Exploring global precession of super-critical accretion flows

Exploring global precession of super-critical accretion flows

PI: Matthew Middleton

Our first set of 3D GR-RMHD simulation results for aligned super-critical accretion onto stellar mass black holes was presented in Fragile et al. (2025) (https://ui.adsabs.harvard.edu/abs/2025MNRAS.540.2820F/abstract).

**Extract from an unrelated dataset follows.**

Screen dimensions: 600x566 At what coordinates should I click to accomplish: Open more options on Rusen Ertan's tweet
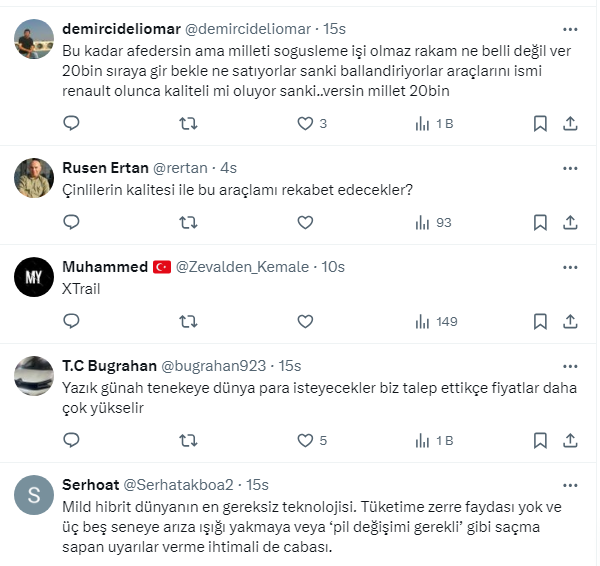pos(570,168)
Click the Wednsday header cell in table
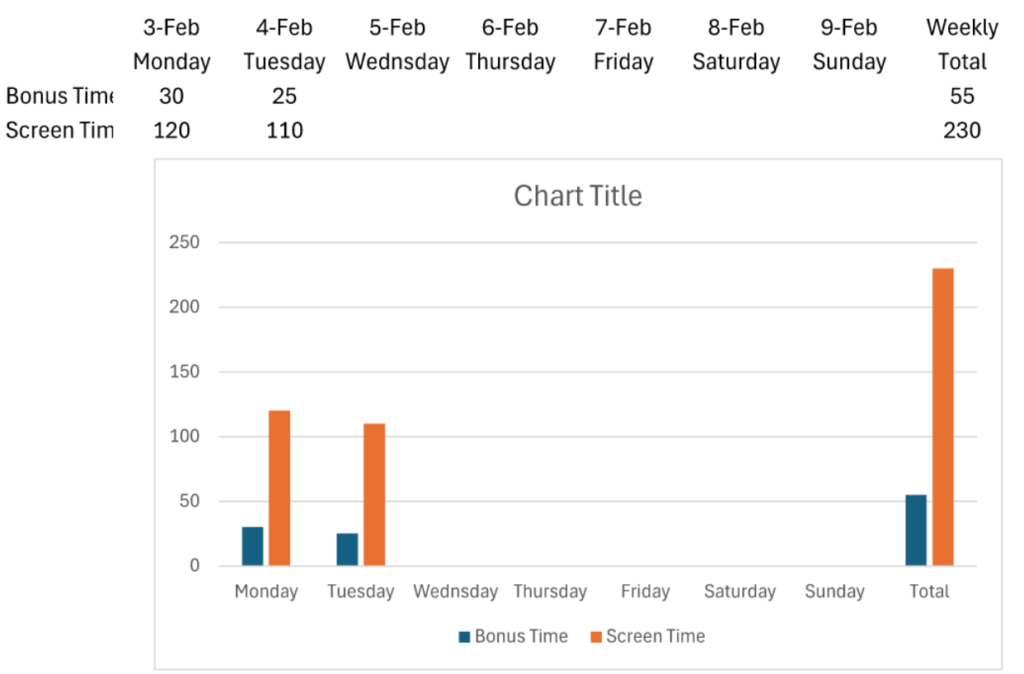 [x=397, y=61]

The simulations revealed hitherto unexpected behaviour – the accretion rate onto the black hole itself (which is orders of magnitude less than at very large distances from the black hole due to radiatively driven mass loss), is limited to the Eddington rate. This is distinctly unlike simulation results from other groups where inwards radial advection allows the black hole to grow at super (perhaps even hyper)-Eddington rates. We believe the difference is due to our unique numerical set-up; whilst other groups start with a massive torus in pressure equilibrium at small radii (and allow it to become MRI unstable leading to accretion at very high rates), we instead initialise a disc out to very large radii, turn up the accretion rate and let it evolve for a long time. Our result calls into question the assumption that black holes can grow rapidly via advection, and presents a challenge for explaining the detection of massive supermassive black holes at high redshift (z > 7); our continuing work, made possible by DiRAC will seek to solve this problem.